##### Page extract #####

Brave-browser: Sign Tor binary

Created on 5 Feb 2019  路  12Comments  路  Source: brave/brave-browser

We may be able to reduce anti-malware false-positives by specifically signing the Tor binary we distribute. Perhaps we should sign every file we install with the executable attribute.

closeno-milestone malware-false-positive prioritP3 security

Most helpful comment

@mbacchi,
I installed both Kaspersky AV on my Windows 7 and 10 machines and ran the signed binary file you provided. Installation went through without issue and I don't see anything flagged in Kaspersky. Note that this was done using Kaspersky "free" -- this is the same version I used to confirm that we were getting flagged when this issue first appeared.

Please let me know if there is any additional information or testing needed on my end.

All 12 comments

cc: @mbacchi

Copying some tidbits from private discussion for posterity:

  • This seems to be an issue only on Windows

    • (I have no idea what signing executables on Windows entails)

  • Current build process for tor executable is at https://github.com/brave/tor_build_scripts
  • We have an open ticket to transition this to jenkins: https://github.com/brave/devops/issues/27
  • Only real criterion for tor executable build process is that pj and I be able to easily run the build scripts on Linux and macOS to build and test tor without all the CI rigmarole when updating

Possibly another case of an anti-virus company blocking Brave downloads due to Tor. Reported from the community:

https://community.brave.com/t/dr-web-blocking-the-brave-download/45024

@tomlowenthal mentions this is also an applicable issue on MacOS

I've created a signed Windows tor binary and @Brave-Matt is testing it. Will investigate Mac signing next.

##### Input data #####

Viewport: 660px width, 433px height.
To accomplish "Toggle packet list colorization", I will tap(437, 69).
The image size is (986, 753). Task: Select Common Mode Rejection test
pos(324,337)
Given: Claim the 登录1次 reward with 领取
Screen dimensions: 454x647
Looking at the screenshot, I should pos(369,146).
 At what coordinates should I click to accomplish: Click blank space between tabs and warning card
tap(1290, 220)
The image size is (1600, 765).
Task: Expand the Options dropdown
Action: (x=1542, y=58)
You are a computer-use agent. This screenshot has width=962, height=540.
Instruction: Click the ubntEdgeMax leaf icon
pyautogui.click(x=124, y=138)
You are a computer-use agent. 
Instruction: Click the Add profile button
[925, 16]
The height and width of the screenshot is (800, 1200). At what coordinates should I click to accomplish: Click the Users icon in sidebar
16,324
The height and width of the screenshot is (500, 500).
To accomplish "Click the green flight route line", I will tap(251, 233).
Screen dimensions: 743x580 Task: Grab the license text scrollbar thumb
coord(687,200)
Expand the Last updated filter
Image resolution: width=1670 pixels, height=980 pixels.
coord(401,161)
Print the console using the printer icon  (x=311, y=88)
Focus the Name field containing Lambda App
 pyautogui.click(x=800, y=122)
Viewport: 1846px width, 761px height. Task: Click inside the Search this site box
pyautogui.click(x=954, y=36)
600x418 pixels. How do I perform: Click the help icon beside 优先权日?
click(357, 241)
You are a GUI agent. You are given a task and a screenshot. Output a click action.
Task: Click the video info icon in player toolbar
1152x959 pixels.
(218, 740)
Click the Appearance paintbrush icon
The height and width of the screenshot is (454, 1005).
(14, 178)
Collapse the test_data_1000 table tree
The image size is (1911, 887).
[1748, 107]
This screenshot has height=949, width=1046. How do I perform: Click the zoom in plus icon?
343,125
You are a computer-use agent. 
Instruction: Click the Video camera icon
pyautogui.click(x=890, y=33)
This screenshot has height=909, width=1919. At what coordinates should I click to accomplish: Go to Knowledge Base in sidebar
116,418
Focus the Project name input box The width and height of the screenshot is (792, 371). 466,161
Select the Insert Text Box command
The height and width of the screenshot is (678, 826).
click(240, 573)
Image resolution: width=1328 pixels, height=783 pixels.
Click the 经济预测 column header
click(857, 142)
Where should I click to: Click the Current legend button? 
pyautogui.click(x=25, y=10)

#####

Exercises to complete:
a) Set down the part of the Tor-binary signing issue that starts with the words containing "Most helpful comment" and ends with "issue first appeared.".
b) In the Tor-binary signing issue, which antivirus product was run on the Windows 7 and 10 machines to check the signed binary?

Task-by-task results:
a)
Most helpful comment

@mbacchi,
I installed both Kaspersky AV on my Windows 7 and 10 machines and ran the signed binary file you provided. Installation went through without issue and I don't see anything flagged in Kaspersky. Note that this was done using Kaspersky "free" -- this is the same version I used to confirm that we were getting flagged when this issue first appeared.

b) Kaspersky, in its free version.